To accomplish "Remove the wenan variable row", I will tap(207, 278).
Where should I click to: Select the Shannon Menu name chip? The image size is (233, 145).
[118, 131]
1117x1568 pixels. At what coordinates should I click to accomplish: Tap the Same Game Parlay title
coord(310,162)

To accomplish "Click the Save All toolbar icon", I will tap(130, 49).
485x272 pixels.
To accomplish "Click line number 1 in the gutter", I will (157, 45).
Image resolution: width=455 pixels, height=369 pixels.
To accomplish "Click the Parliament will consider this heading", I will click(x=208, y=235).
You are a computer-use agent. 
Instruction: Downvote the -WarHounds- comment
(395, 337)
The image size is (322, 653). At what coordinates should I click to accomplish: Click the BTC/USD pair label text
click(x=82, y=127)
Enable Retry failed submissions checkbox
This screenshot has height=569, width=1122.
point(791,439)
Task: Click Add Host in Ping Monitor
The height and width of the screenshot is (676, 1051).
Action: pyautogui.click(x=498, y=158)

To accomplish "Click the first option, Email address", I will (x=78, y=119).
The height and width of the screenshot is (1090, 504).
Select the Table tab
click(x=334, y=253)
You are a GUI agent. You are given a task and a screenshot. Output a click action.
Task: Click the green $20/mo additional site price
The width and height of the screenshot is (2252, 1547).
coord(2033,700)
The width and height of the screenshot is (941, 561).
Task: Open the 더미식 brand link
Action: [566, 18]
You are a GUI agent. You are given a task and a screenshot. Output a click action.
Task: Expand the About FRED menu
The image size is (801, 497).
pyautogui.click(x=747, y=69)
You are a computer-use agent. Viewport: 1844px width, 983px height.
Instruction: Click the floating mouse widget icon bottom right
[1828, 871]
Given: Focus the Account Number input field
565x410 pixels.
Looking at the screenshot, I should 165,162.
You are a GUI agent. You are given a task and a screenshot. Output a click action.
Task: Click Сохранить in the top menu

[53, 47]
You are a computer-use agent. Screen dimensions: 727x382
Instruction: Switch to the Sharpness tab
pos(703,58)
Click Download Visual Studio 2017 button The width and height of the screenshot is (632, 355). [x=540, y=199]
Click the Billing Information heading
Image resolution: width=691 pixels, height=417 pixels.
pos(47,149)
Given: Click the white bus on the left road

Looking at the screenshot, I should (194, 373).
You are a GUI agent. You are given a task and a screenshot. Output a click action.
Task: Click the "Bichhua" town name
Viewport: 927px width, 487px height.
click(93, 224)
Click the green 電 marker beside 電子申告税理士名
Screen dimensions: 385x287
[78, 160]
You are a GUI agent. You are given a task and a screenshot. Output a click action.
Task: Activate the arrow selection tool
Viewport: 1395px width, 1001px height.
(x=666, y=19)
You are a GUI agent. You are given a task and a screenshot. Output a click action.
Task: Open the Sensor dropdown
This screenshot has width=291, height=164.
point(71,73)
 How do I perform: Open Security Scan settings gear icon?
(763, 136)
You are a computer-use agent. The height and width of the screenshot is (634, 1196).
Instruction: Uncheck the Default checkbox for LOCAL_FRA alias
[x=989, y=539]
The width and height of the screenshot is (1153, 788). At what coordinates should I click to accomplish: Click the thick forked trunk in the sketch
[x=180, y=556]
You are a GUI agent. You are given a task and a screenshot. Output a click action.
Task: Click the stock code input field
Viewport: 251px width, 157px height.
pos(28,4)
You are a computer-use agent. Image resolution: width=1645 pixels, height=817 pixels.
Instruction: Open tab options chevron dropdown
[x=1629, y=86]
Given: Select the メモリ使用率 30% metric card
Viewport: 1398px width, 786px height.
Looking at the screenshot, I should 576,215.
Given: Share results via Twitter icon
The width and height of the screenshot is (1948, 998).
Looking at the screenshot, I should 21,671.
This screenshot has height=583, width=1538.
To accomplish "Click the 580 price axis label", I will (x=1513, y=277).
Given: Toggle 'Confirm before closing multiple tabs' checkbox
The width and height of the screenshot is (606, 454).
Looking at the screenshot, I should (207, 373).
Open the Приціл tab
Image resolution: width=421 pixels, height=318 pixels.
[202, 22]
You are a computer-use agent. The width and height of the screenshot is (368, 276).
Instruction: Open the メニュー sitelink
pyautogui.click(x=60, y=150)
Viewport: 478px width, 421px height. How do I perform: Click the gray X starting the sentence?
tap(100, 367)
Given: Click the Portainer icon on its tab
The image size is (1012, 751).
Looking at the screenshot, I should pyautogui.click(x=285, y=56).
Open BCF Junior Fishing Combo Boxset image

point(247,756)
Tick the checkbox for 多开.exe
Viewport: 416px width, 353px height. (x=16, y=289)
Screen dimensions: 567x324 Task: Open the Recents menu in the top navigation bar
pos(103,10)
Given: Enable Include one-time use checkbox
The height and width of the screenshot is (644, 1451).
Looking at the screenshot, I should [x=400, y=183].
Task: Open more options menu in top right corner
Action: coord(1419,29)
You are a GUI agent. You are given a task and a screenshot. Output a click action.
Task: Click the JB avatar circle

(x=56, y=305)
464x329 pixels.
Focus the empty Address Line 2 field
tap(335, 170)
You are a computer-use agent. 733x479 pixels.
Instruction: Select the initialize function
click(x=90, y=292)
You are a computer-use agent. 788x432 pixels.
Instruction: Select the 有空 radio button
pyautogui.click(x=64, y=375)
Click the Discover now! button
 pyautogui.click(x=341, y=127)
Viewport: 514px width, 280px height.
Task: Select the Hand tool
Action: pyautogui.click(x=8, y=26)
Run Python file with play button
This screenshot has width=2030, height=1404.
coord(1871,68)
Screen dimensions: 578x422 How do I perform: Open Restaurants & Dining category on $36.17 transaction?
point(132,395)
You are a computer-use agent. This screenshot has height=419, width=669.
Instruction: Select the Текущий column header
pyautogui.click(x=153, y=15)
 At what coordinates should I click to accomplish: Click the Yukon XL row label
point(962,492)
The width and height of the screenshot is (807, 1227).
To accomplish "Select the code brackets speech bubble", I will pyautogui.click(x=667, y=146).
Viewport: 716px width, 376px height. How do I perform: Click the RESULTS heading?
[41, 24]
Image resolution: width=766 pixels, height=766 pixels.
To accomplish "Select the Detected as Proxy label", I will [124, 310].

++++++

> [What you need to do]: Retype, without any alteration, the part of the records that opens with the line containing "Click Download Visual" and closes with the line containing "[x=1629, y=86]", including both of those lines.

> [Response to the task]:
Click Download Visual Studio 2017 button The width and height of the screenshot is (632, 355). [x=540, y=199]
Click the Billing Information heading
Image resolution: width=691 pixels, height=417 pixels.
pos(47,149)
Given: Click the white bus on the left road

Looking at the screenshot, I should (194, 373).
You are a GUI agent. You are given a task and a screenshot. Output a click action.
Task: Click the "Bichhua" town name
Viewport: 927px width, 487px height.
click(93, 224)
Click the green 電 marker beside 電子申告税理士名
Screen dimensions: 385x287
[78, 160]
You are a GUI agent. You are given a task and a screenshot. Output a click action.
Task: Activate the arrow selection tool
Viewport: 1395px width, 1001px height.
(x=666, y=19)
You are a GUI agent. You are given a task and a screenshot. Output a click action.
Task: Open the Sensor dropdown
This screenshot has width=291, height=164.
point(71,73)
 How do I perform: Open Security Scan settings gear icon?
(763, 136)
You are a computer-use agent. The height and width of the screenshot is (634, 1196).
Instruction: Uncheck the Default checkbox for LOCAL_FRA alias
[x=989, y=539]
The width and height of the screenshot is (1153, 788). At what coordinates should I click to accomplish: Click the thick forked trunk in the sketch
[x=180, y=556]
You are a GUI agent. You are given a task and a screenshot. Output a click action.
Task: Click the stock code input field
Viewport: 251px width, 157px height.
pos(28,4)
You are a computer-use agent. Image resolution: width=1645 pixels, height=817 pixels.
Instruction: Open tab options chevron dropdown
[x=1629, y=86]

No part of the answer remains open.